Sunday, September 29, 2013

The aura of places

In my first days in Jerusalem, I thought about the secret of pilgrimage and asked myself what drove me out of my native country and brought me to this holy spot. Could I not have touched the essence of holiness in my soul while secluded in the desert close to my homeland? If a place can reveal what is inside us, and travel can bring that to light from the depths of our being, is it not possible that humility, chastity, the monastic life, and constant prayer and glorification of the Lord can bring to light divine grace and the saintliness that is latent within us? Where then lies the aura places? Is the aura a secret inside us that pervades places when we reach them after travelling with impatient zeal? The awe I felt when I reached the walls of the Church of the Resurrection, did it arise from my sense of the imposing building, or was it from the meaning implicit in the event of the resurrection itself? Did Jesus really rise from the dead? As God, how could he die at the hands of men? Is man able to kill and torment God, and nail him to a cross?
— from Azazeel, by Youssef Ziedan.

I expect the coming weeks to be a time of slow reading, much needed; some reflection to still my mind. I have begun reading Azazeel, by Youssef Ziedan. It reads very fluidly, but it is packed with history and religious doctrine, neither of which I'm particularly well versed in.

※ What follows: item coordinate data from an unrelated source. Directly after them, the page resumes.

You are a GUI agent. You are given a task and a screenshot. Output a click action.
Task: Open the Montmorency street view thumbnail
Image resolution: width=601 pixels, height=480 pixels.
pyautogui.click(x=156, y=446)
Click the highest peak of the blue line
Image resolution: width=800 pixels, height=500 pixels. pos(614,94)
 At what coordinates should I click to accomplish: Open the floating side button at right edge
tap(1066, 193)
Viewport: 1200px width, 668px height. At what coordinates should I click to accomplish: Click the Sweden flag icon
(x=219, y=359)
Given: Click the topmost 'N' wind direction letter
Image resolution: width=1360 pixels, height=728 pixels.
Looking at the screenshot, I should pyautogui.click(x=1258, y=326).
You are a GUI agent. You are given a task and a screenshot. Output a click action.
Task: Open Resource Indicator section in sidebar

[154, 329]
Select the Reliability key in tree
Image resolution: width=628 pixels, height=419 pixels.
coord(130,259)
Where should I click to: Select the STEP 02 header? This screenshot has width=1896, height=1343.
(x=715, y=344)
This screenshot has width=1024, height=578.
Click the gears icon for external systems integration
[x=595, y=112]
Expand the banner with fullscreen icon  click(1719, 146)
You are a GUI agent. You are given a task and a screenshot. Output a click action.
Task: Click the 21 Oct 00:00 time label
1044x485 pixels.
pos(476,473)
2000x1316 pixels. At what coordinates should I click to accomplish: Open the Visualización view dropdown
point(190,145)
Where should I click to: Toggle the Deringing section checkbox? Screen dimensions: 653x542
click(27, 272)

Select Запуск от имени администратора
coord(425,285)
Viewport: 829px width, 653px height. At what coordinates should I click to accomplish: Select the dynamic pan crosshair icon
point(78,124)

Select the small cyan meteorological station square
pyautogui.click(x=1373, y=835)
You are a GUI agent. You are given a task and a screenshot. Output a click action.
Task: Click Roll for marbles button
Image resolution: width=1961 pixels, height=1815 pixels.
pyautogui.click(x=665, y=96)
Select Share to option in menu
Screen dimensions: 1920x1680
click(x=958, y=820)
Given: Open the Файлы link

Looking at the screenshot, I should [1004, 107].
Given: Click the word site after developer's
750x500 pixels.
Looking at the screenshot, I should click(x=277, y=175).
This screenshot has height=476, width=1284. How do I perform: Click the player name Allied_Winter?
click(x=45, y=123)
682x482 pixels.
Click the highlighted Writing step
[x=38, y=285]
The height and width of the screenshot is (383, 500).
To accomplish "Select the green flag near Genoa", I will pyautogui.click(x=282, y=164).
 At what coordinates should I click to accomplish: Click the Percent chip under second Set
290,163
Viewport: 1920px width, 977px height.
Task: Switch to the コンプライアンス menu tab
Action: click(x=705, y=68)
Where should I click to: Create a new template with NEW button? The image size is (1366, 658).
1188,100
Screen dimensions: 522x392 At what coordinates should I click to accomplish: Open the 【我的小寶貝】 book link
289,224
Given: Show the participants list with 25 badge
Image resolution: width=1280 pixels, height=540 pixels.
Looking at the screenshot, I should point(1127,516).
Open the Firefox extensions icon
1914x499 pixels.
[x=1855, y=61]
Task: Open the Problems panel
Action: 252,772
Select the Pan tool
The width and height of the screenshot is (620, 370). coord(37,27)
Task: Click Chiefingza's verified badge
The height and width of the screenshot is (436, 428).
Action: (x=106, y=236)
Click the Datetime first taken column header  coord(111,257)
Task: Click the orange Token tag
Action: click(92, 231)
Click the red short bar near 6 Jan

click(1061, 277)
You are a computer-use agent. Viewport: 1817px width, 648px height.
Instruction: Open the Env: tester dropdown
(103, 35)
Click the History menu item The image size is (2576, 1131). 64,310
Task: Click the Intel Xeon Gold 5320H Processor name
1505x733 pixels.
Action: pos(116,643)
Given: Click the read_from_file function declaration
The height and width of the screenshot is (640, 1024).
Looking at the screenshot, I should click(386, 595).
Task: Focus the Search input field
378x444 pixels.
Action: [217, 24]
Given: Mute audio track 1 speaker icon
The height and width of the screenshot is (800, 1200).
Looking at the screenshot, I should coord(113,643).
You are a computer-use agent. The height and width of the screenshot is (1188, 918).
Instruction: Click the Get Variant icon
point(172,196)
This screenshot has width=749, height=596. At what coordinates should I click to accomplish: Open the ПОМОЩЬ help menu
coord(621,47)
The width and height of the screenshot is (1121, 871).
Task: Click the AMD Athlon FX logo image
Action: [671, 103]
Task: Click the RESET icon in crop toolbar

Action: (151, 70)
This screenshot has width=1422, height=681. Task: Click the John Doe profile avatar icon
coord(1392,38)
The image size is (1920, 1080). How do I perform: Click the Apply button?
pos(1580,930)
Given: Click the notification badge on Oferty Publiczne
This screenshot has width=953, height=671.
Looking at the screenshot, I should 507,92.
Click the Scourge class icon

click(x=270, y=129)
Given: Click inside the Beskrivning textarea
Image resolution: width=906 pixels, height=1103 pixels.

The monks and priests who serve the Church of the Resurrection are good and simple, and most of them warmed to me when they learnt that I practise medicine and the art of healing. They were not interested that I was a poet.

I'm hoping that this slowdown in reading will afford me the mental space to catch up on some writing — I've read plenty of books recently and I've yet to discuss some of them here.

Also, the class I signed up for on Coursera — Søren Kierkegaard – Subjectivity, Irony and the Crisis of Modernity — starts next week. (You can sign up too!) The reading assignment for the first week consists of selections from Plato's Euthyphro and The Apology. No doubt I will be noting interesting passages here on this blog along with commentary as it occurs to me.